Liver: Vitamin A is a fat-soluble vitamin that, like others, must not be mega dosed. Water soluble vitamins, such as B and C are okay – if you overdose, you pee away the excess. Fat-soluble vitamins, however, build up in your system and can affect your baby. Consuming more than 10,000 IU of vitamin A, especially during the first seven weeks, can cause serious birth defects of the head, heart, brain, and spinal cord. Liver is insanely high in vitamin A: one serving of liver (three ounces, the size of a deck of cards!) has 27,185 IU of Vitamin A while a serving of cooked chicken liver has 12,325 IU. A woman who thinks she’s going good things for her baby by eating liver daily, especially when it’s added to the vitA in her prenatal vitamins, can be causing the very thing she’s trying to avoid.
Vegetables
Quit air-punching: you actually do have to eat them. You must wash them, however, as vegetables – especially ground veggies like carrots and potatoes – could’ve been grown in dirt contaminated with Toxoplamosis. Toxoplasmosis is another baddie that presents as a mild-to-middlin’ ailment but has devastating consequences on your baby or on the pregnancy as a whole. Just scrub them, okay?
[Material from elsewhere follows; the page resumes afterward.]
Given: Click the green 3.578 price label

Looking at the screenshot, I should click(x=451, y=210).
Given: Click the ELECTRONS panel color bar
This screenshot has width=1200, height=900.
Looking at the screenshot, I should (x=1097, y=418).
On the to-be-avoided list: raw sprouts, especially alfalfa sprouts, raw clover, radish, and mung beans should be avoided as they can harbor salmonella or E. coli.
Your pregnancy should be a time of joy and hope, as well as morning sickness and crazy cravings – but it also needs to be a time of vigilance for the foods to avoid while pregnant. You’re cooking up a baby now – make sure you use only the finest ingredients!